- Neem leaves are the most versatile and widely available part of the neem tree. Individuals chew the leaves, make an infusion or encase the dried leaves in capsules that are taken orally to aid in bladder and kidney infections and support the prostate. Neem is said to cleanse the blood of toxins, soothe ulcers, strengthen the immune system and regulate the liver. The neem leaf can also be used to make ointments and poultices for external use on skin disorders and conditions such as eczema, scabies, acne, warts and cold sores.
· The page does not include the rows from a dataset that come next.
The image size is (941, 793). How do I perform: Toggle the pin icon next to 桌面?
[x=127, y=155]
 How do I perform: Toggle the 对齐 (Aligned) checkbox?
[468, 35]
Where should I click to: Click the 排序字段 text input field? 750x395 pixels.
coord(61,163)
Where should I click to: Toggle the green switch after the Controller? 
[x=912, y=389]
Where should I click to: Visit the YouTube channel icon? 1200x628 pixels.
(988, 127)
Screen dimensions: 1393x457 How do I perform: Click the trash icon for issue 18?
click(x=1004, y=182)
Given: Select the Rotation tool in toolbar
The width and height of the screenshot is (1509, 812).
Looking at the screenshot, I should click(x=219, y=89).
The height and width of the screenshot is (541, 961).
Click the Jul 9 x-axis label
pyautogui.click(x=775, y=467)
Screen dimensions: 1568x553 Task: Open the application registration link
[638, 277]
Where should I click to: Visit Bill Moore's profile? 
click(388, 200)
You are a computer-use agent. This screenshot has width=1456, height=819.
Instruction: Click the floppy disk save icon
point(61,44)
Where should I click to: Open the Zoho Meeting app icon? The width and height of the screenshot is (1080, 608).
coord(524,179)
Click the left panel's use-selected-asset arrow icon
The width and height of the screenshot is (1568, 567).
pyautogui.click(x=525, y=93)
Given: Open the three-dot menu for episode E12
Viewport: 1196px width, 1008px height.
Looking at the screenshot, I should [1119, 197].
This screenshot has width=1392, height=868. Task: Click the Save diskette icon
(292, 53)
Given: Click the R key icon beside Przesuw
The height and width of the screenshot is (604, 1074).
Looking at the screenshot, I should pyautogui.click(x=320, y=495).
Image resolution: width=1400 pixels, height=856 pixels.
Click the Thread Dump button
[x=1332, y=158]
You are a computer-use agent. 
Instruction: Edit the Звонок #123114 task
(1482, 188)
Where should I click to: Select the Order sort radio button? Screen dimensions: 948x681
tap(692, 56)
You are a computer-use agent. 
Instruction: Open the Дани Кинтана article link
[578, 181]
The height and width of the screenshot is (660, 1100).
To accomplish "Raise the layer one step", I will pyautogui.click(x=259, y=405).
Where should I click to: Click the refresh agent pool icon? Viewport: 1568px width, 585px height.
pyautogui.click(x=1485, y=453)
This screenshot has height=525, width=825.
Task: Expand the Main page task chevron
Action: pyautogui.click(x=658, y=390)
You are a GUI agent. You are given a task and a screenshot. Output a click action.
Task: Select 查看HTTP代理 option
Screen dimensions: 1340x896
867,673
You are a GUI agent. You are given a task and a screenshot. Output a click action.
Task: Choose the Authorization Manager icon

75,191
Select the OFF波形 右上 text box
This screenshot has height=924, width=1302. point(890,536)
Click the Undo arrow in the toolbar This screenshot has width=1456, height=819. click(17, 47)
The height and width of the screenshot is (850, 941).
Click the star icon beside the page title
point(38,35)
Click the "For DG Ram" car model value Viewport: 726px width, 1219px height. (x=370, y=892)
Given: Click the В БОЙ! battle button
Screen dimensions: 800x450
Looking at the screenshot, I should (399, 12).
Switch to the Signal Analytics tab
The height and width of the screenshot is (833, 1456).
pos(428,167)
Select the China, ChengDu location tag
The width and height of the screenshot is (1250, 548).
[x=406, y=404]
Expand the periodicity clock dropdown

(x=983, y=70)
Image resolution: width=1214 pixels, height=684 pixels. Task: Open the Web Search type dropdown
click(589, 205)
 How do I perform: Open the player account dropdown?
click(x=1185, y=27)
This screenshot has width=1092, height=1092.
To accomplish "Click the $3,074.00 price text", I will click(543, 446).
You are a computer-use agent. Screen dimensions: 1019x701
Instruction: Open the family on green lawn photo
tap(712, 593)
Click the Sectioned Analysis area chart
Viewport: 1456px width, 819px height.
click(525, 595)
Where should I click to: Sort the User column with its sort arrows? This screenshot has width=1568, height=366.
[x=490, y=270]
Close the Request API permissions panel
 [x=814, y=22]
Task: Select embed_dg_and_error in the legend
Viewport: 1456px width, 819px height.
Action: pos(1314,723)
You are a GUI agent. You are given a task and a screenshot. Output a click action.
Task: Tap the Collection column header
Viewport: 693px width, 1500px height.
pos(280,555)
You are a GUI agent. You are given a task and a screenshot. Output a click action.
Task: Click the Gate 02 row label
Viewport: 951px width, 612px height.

- Neem seeds are found within the neem tree's fruit, which closely resembles an olive. Neem oil is made by pressing and expelling the oil from the neem seed. Each seed contains 50 percent oil. Neem oil is very popular among organic gardeners for its nontoxic insecticidal properties. It also has many uses in the cosmetic industry and also contains spermicidal properties.
- The neem tree's bark is the most difficult part of the tree to use. Because of the bark's hard and dry physicalities, the properties contained in neem bark are challenging to extract. The hard work is well worth it for those who rely on the benefits of the tree's bark. The properties eventually extracted is highly concentrated. Neem bark is popular in the dental field because it has proven to be effective for treating gum disease.
- A flowering neem tree is a sight and scent to behold. Large clusters of white flowers, which are used to make essential oil and honey, embody the tree.The properties contained in neem flowers aid in relieving diarrhea and eliminating intestinal parasites. The essential oil is used in aromatherapy to invoke a sense of peaceful restoration.
- The pulp that is left over after extracting the neem oil from the seed is known as neem cake. It serves as an an excellent food for animals and is also a fertilizer and soil addendum for the garden.